**** SUPPLIED INFORMATION

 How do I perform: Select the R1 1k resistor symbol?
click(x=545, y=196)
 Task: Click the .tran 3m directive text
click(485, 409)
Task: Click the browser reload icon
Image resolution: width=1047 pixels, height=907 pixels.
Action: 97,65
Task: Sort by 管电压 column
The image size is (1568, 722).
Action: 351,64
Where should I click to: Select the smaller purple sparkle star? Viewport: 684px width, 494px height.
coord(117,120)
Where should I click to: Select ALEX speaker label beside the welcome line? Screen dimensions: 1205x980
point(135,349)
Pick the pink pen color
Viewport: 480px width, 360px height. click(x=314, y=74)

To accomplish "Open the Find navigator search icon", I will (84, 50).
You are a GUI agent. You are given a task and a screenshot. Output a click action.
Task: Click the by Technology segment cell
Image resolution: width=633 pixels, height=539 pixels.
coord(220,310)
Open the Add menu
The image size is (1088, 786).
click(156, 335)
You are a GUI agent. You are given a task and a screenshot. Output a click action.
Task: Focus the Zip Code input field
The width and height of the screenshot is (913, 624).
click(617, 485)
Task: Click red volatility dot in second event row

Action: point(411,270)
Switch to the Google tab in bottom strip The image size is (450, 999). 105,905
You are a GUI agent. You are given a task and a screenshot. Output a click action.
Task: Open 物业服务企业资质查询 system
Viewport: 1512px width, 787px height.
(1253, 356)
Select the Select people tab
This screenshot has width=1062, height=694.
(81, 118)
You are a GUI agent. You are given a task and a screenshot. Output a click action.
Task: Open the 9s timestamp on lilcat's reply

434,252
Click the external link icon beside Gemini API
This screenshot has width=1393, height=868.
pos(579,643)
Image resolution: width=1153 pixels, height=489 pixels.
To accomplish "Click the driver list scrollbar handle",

********

THE PROBLEM: Select and copy every line of the listing with the word "accomplish".

EXERCISE RESULT:
To accomplish "Open the Find navigator search icon", I will (84, 50).
To accomplish "Click the driver list scrollbar handle",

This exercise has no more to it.